[TASK INPUTS — start]

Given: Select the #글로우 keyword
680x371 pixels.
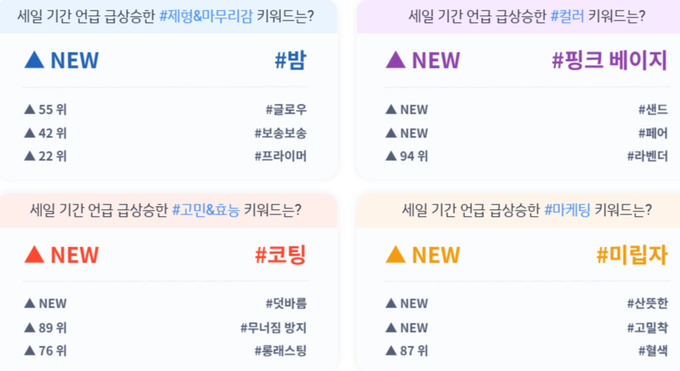Looking at the screenshot, I should coord(286,109).
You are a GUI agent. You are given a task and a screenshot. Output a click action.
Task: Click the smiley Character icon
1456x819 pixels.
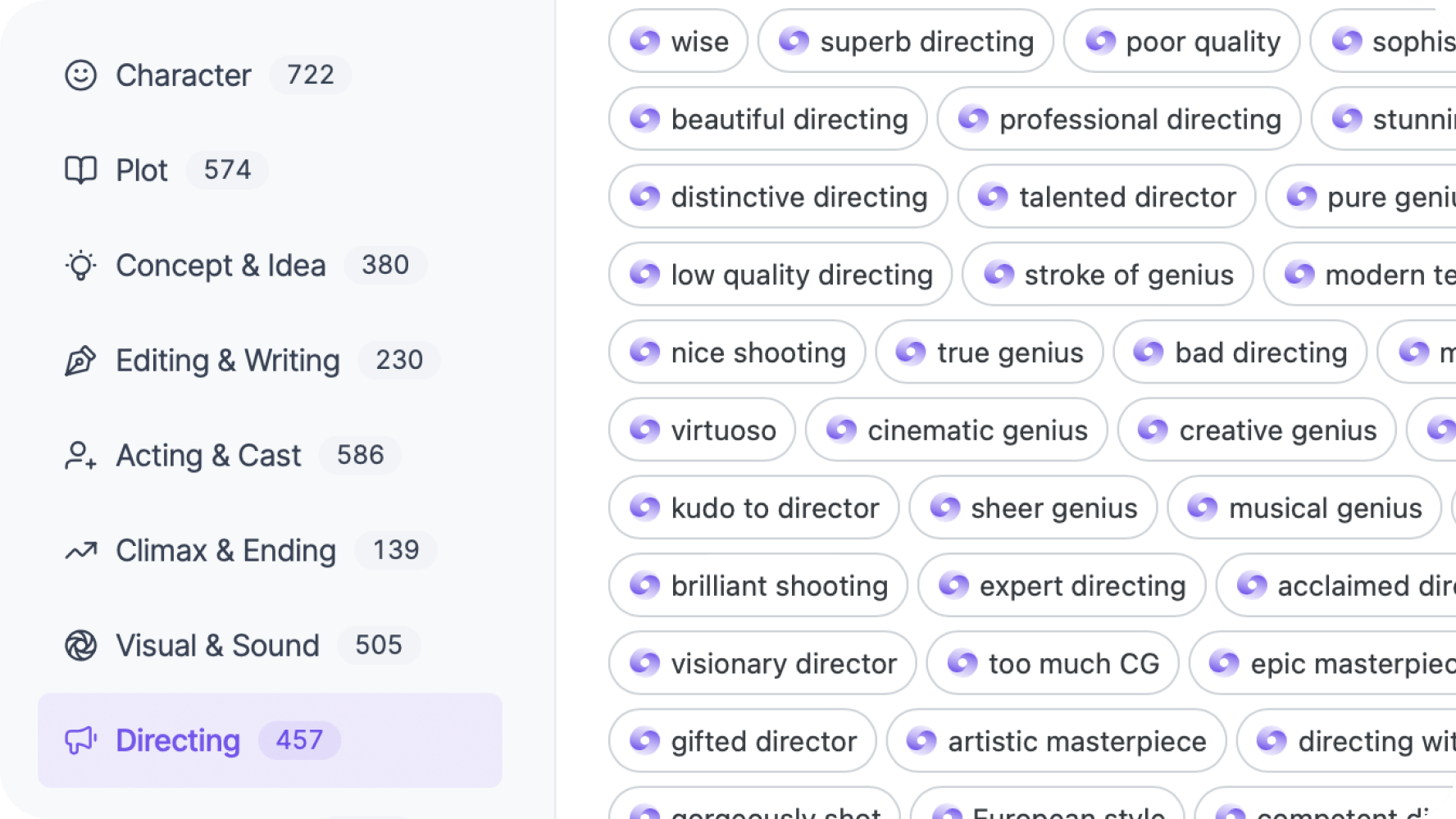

[TASK INPUTS — finish]

YOUR TASK >> Would you provide an exact, picture-free copy of the data above?

THE ANSWER >>
Given: Select the #글로우 keyword
680x371 pixels.
Looking at the screenshot, I should coord(286,109).
You are a GUI agent. You are given a task and a screenshot. Output a click action.
Task: Click the smiley Character icon
1456x819 pixels.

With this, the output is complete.